The records:
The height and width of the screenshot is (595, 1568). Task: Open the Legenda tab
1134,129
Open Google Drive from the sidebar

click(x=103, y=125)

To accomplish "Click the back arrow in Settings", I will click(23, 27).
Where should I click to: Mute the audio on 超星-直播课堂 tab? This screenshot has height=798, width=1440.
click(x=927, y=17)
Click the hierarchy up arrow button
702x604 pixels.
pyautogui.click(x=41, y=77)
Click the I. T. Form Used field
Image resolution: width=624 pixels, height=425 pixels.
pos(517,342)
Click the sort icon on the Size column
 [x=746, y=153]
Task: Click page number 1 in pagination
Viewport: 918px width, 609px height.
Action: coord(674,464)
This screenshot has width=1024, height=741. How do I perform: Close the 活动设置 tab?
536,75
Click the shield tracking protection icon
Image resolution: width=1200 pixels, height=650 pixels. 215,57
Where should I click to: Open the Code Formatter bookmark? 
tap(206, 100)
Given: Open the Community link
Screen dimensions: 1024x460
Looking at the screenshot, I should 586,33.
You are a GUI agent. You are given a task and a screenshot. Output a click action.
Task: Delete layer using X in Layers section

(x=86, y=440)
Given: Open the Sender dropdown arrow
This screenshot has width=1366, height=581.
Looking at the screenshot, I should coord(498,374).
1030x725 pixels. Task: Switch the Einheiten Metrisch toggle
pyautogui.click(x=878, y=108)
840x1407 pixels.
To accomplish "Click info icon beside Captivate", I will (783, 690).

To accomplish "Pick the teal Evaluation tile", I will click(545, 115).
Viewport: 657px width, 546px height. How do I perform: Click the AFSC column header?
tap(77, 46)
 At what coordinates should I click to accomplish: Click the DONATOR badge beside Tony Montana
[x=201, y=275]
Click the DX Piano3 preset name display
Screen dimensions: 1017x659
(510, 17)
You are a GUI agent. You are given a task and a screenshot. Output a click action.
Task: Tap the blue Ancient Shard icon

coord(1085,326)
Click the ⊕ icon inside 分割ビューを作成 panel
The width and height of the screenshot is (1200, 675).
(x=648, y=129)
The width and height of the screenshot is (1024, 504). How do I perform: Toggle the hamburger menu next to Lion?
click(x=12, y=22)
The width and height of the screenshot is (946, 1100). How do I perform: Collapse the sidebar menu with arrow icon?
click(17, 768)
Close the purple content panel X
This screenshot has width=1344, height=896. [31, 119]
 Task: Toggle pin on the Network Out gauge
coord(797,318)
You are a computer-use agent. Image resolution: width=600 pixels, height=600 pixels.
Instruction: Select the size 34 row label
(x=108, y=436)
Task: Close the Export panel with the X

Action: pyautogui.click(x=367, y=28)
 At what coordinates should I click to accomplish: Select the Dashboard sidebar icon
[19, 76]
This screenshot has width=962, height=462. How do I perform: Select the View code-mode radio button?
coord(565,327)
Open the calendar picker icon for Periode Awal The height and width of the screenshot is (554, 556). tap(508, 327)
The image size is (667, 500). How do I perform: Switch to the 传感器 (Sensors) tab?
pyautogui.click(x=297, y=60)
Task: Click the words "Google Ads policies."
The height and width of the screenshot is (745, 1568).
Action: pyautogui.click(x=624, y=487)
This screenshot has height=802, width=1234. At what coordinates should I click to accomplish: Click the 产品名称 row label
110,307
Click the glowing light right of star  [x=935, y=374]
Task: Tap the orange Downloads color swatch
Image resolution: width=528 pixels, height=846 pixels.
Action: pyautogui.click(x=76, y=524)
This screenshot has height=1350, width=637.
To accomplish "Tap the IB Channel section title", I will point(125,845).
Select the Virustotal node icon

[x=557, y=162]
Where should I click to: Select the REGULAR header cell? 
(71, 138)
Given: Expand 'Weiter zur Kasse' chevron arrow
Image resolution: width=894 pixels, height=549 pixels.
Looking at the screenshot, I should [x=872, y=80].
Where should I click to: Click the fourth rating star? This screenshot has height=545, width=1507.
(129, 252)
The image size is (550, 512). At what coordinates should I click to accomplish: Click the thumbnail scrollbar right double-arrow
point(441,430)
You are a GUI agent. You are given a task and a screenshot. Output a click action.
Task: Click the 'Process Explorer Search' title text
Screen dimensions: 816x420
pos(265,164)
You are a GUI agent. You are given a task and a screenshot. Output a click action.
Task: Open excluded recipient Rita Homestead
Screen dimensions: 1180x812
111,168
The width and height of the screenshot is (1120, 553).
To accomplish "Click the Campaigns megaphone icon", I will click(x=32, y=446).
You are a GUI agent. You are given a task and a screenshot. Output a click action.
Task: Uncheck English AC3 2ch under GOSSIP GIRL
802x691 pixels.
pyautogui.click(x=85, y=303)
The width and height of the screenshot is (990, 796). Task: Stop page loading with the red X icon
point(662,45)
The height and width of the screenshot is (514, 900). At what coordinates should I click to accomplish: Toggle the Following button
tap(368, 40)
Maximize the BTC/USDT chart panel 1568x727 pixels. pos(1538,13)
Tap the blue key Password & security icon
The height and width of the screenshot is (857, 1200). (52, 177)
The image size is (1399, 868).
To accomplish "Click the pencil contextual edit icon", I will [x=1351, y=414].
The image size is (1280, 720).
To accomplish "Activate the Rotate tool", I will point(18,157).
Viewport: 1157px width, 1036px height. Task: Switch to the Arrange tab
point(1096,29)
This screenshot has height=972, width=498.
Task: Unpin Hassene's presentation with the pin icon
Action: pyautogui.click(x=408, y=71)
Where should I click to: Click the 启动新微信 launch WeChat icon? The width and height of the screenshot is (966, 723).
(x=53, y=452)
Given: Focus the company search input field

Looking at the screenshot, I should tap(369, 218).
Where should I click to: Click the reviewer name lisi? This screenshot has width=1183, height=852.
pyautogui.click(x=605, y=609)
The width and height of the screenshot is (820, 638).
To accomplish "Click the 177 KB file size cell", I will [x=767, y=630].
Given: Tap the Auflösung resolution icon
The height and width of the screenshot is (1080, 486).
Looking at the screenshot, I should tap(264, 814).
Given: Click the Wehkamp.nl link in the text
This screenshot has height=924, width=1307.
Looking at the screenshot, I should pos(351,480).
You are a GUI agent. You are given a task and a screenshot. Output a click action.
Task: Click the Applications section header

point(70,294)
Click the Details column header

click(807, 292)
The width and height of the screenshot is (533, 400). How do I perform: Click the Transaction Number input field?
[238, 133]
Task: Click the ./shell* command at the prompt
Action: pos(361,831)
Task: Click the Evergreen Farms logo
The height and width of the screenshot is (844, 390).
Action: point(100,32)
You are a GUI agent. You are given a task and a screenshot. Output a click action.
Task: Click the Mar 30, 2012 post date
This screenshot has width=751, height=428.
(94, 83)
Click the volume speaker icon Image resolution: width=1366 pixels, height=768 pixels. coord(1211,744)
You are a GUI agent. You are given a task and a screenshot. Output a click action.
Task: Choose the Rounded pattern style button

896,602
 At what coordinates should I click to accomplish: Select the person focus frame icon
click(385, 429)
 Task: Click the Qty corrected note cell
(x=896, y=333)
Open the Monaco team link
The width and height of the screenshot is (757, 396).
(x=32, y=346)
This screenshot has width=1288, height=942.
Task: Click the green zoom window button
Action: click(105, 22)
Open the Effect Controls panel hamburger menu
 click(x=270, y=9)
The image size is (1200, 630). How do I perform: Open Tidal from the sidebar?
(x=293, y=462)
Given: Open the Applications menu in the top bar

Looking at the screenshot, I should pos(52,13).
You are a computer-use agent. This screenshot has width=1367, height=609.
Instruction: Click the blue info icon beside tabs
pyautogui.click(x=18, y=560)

Task to carry out: Please output exactly the lines between the one holding "The width and height of the screenshot is (533, 400)." and the one holding "Task: Click the Evergreen Farms logo" in the records above, inclusive, and nothing more.

Answer below:
The width and height of the screenshot is (533, 400). How do I perform: Click the Transaction Number input field?
[238, 133]
Task: Click the ./shell* command at the prompt
Action: pos(361,831)
Task: Click the Evergreen Farms logo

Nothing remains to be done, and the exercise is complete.